Top of GIVEN RECORDS
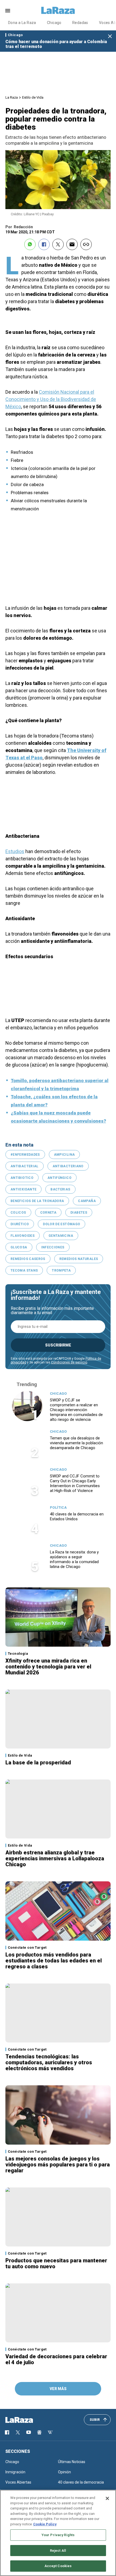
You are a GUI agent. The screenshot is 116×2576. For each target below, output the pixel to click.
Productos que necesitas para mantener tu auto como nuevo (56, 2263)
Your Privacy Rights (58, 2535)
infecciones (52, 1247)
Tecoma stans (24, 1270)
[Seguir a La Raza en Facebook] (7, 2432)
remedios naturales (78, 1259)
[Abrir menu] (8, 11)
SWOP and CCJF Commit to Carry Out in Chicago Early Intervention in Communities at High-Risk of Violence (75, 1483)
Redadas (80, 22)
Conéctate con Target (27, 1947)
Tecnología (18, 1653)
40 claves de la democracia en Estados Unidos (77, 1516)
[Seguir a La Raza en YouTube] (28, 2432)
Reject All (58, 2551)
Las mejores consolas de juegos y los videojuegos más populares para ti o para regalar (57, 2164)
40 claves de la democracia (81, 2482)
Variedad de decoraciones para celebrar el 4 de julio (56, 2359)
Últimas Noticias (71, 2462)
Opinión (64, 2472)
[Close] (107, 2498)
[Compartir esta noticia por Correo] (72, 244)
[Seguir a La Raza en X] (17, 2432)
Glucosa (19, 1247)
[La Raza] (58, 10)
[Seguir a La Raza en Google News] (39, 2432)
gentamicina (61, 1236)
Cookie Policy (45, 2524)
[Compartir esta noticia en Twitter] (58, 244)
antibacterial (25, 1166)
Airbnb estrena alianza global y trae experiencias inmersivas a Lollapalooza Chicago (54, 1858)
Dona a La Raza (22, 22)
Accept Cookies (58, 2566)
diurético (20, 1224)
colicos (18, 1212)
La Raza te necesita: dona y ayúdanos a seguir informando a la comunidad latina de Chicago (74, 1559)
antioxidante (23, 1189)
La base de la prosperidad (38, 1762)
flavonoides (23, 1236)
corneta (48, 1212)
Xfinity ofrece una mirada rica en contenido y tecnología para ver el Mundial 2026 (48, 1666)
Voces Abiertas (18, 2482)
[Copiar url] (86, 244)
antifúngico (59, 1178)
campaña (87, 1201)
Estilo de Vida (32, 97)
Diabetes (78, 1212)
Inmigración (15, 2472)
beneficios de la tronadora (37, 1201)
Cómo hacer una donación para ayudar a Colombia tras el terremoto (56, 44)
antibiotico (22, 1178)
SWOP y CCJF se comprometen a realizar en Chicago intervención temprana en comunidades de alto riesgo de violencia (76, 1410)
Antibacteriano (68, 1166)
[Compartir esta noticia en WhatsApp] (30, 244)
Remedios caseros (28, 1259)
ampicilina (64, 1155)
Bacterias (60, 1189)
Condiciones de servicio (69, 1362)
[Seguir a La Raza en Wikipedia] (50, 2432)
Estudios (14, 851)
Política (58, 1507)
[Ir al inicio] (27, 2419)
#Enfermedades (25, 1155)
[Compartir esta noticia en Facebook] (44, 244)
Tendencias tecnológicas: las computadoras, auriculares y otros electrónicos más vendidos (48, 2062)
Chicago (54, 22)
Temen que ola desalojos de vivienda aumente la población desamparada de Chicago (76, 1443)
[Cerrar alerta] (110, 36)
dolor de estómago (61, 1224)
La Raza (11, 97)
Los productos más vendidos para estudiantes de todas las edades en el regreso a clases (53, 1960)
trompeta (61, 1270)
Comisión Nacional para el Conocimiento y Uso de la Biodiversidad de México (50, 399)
Bottom of GIVEN RECORDS
Top of GIVEN RECORDS
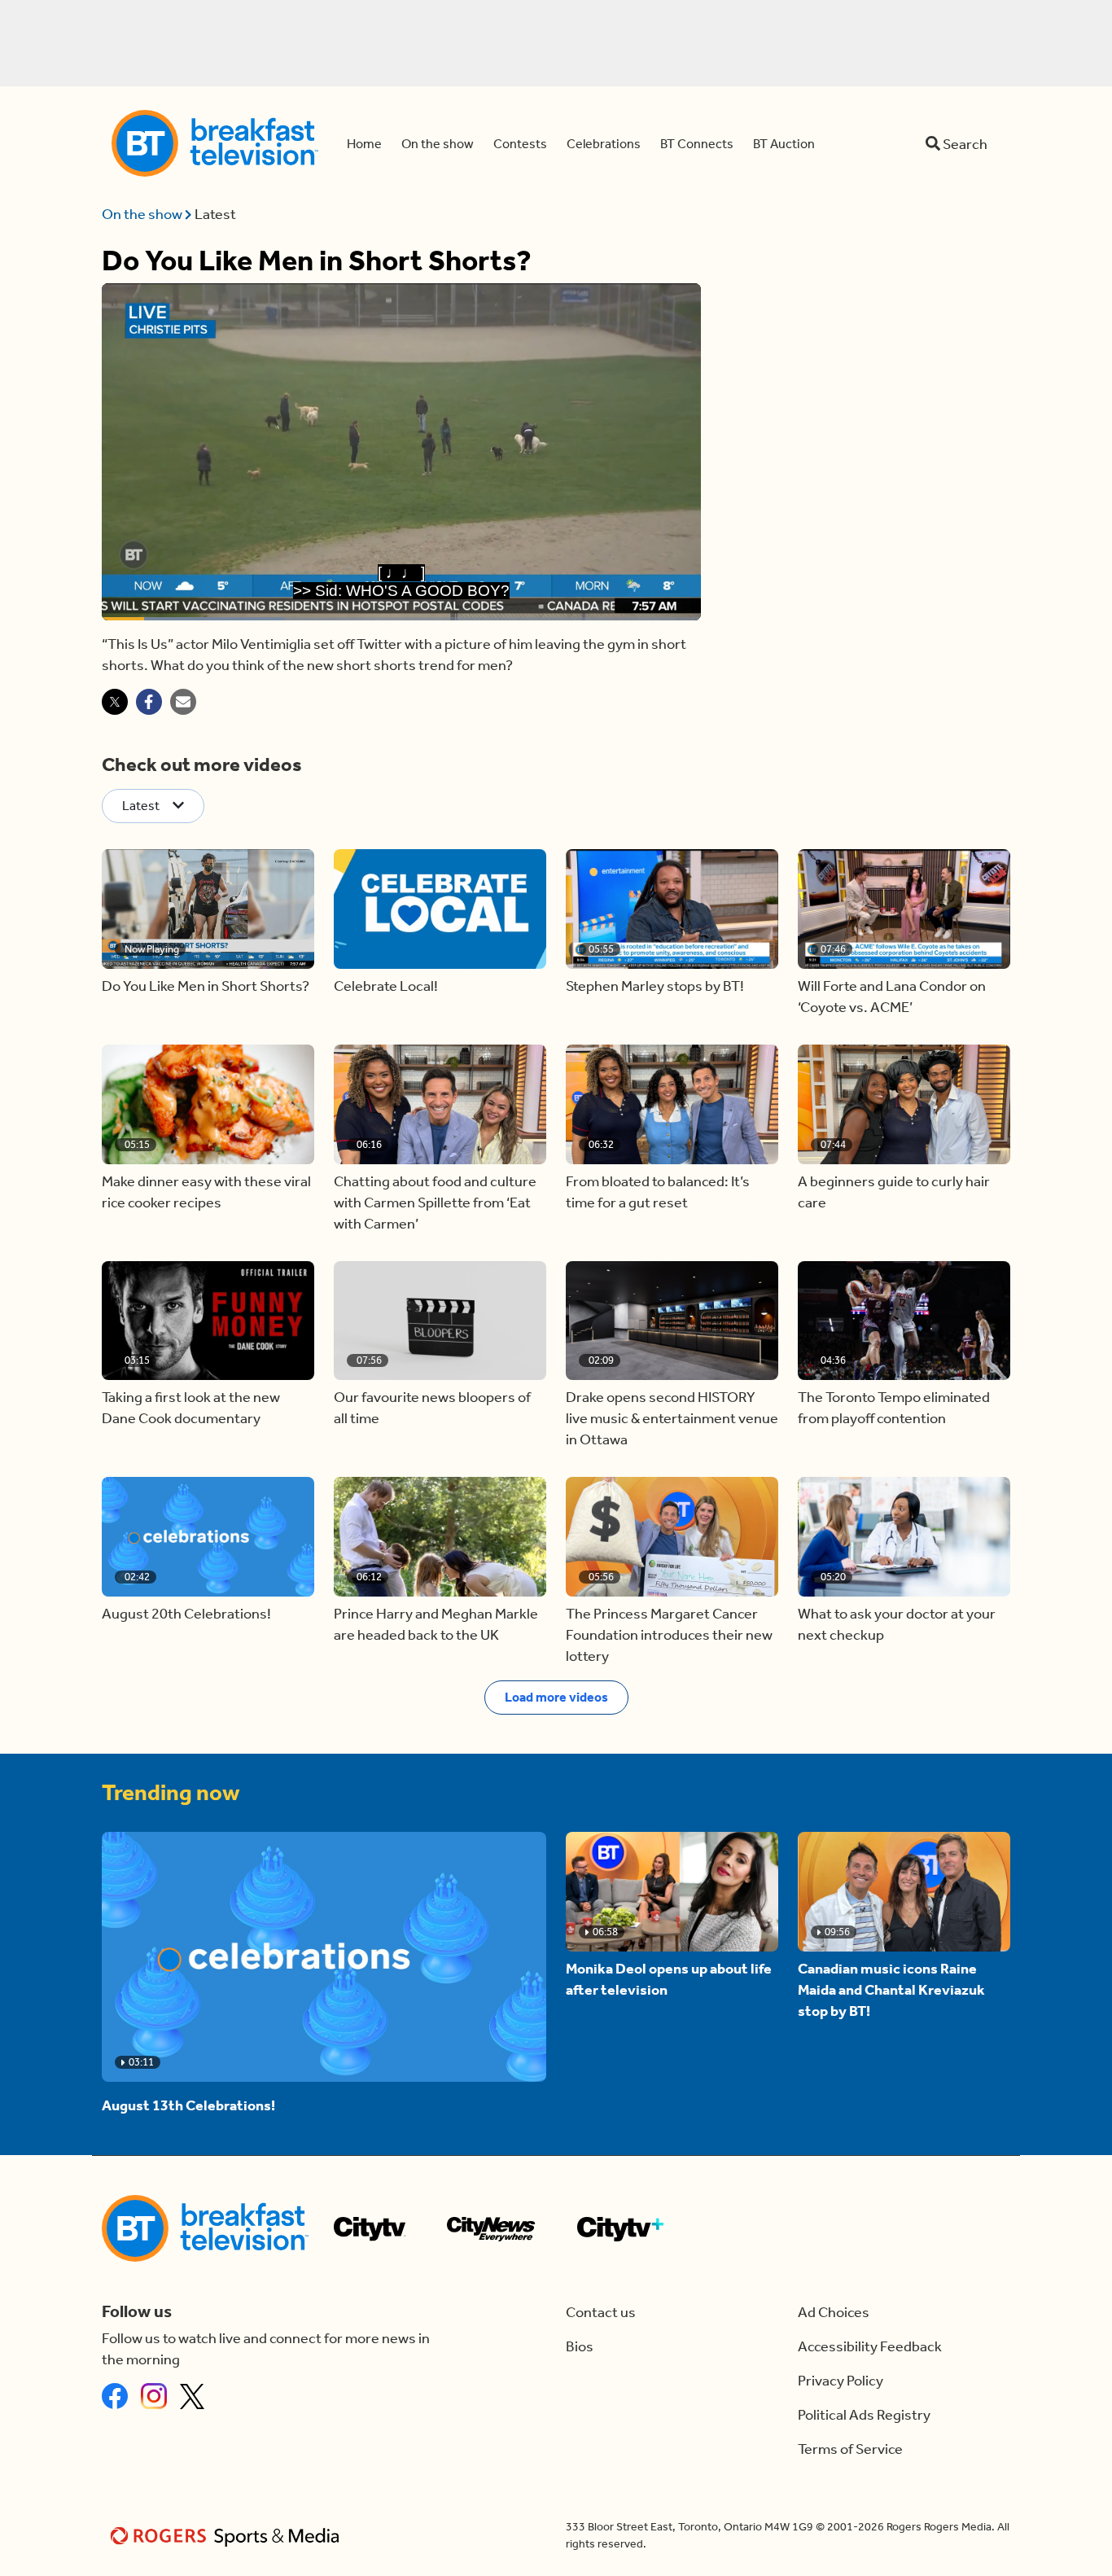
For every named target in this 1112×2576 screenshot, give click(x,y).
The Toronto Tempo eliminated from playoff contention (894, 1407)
Bottom of GIVEN RECORDS
— WHAT YOU SHOULD DO —
What are the lines above, starting at the one with "[Compartir esta noticia en WhatsApp]" and ending at the one with "trompeta (61, 1270)"? Give them again exactly, and only them.

— WRITTEN ANSWER —
[Compartir esta noticia en WhatsApp] (30, 244)
Remedios caseros (28, 1259)
ampicilina (64, 1155)
Bacterias (60, 1189)
Condiciones de servicio (69, 1362)
[Seguir a La Raza en Wikipedia] (50, 2432)
Estudios (14, 851)
Política (58, 1507)
[Ir al inicio] (27, 2419)
#Enfermedades (25, 1155)
[Compartir esta noticia en Facebook] (44, 244)
Tendencias tecnológicas: las computadoras, auriculares y otros electrónicos más vendidos (48, 2062)
Chicago (54, 22)
Temen que ola desalojos de vivienda aumente la población desamparada de Chicago (76, 1443)
[Cerrar alerta] (110, 36)
dolor de estómago (61, 1224)
La Raza (11, 97)
Los productos más vendidos para estudiantes de todas las edades en el regreso a clases (53, 1960)
trompeta (61, 1270)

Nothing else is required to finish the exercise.